We've got a few fresh morsels of GPU information to pick over today, and since neither is meaty enough for its own story, we're lumping them in together.
First up, we have what purport to be a pair of photos of NVIDIA's GTX 580. While this card is all but a dead cert now - having appeared briefly on the company's website last week - we still know very little the actual GPU. Current rumours suggest that it will be a 'complete' Fermi core codenamed GF110 with the full complement of 512 shaders and a number of architectural tweaks. Despite only adding 32 cores, estimates suggest that performance could increase by as much as 20 per cent compared to the GTX 480.
Unfortunately, there aren't any new details that we can glean from the pictures - it's not even possible to say with certainty whether it features one or two GPUs - and with the shroud, it just looks like a generic NVIDIA card.
On the other side of the battle lines, Fudzilla is reporting on a few tiny scraps about the upcoming Radeon HD 6970. The first is that the cards are expected to run pretty hot - especially by AMD standards - as a result of the engineers trying to squeeze out every last drop of performance.
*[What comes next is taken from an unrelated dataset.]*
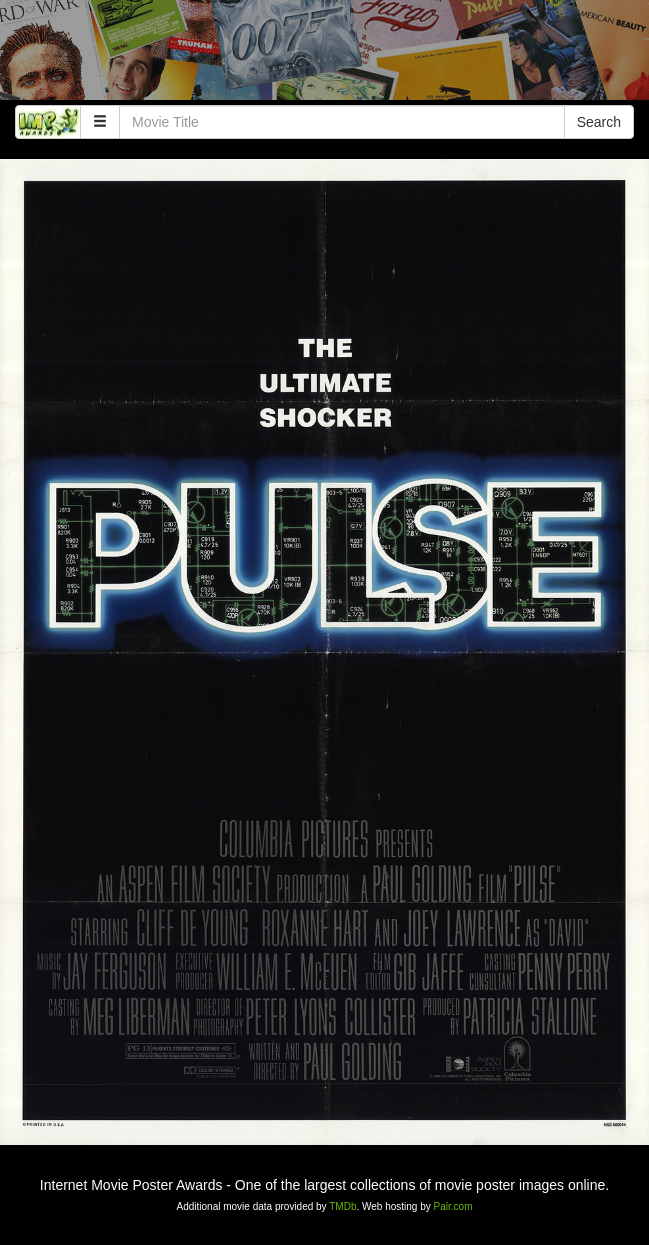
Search (599, 122)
Apparently the core will be more than just a slight tweak to the HD 5870, with the developers making some fairly major adjustments and adding quite a bit to the GPU. While the current crop of cards are renowned for being cool runners, adding cores and cranking up the speed can seriously increase the temperature, as we saw with the HD 6870.
Nonetheless, AMD is apparently feeling pretty confident about the card, as it would seem that comparisons are already being made to the R300 architecture that powered the Radeon 9700. That card was the flagship during ATI's period of dominance over the lacklustre GeForce FX-series and there are suggestions that history may repeat itself nearly a decade later.